Bem dito: à humildade de todo um mundo católico se contrapõe à sua falta, numa célula do mesmo universo, localizada no meu país, em tempo de campanha eleitoral, aparentemente querendo não ser confundida com partidos, quando na verdade, com o gesto faz-se confundir com eles, de forma nítida.
O que aconteceu foi o seguinte: em nota de protesto n.º 001/GA/2018, de 9 de Janeiro, o Gabinete do Arcebispo de Nampula escreve para o Primeiro Secretário da Frelimo, na cidade Nampula, manifestando a sua indignação por membros daquele partido se terem permitido, sem consentimento nem conhecimento, colocar panfletos de propaganda eleitoral do seu candidato à presidência do Município, no muro de vedação e no portão da residência episcopal do Arcebispo, na Rua D. Manuel Vieira Pinto, no bairro de Namicopo.

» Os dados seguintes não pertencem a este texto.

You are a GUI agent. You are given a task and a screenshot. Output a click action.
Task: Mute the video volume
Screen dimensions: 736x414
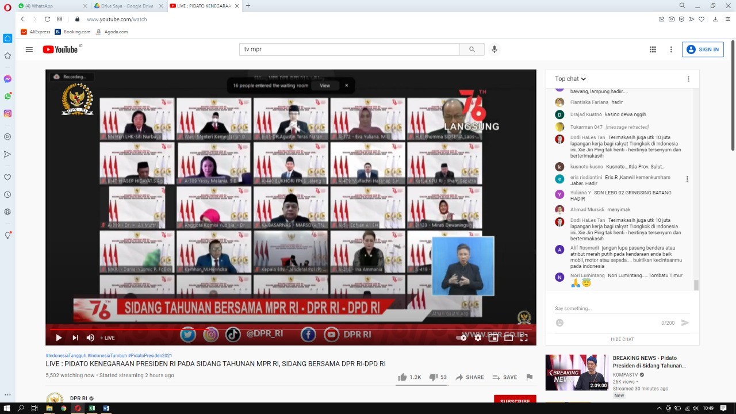point(90,338)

Sendo a Igreja católica uma instituição religiosa sem nenhuma filiação partidária (…) pediu, em termos de exigência que fossem imediatamente retirados todos os cartazes do Partido Frelimo colados no muro de vedação e portão em causa e repintados os espaços sujos pela colagem e descolagem dos panfletos para lhes devolver o seu aspecto inicial.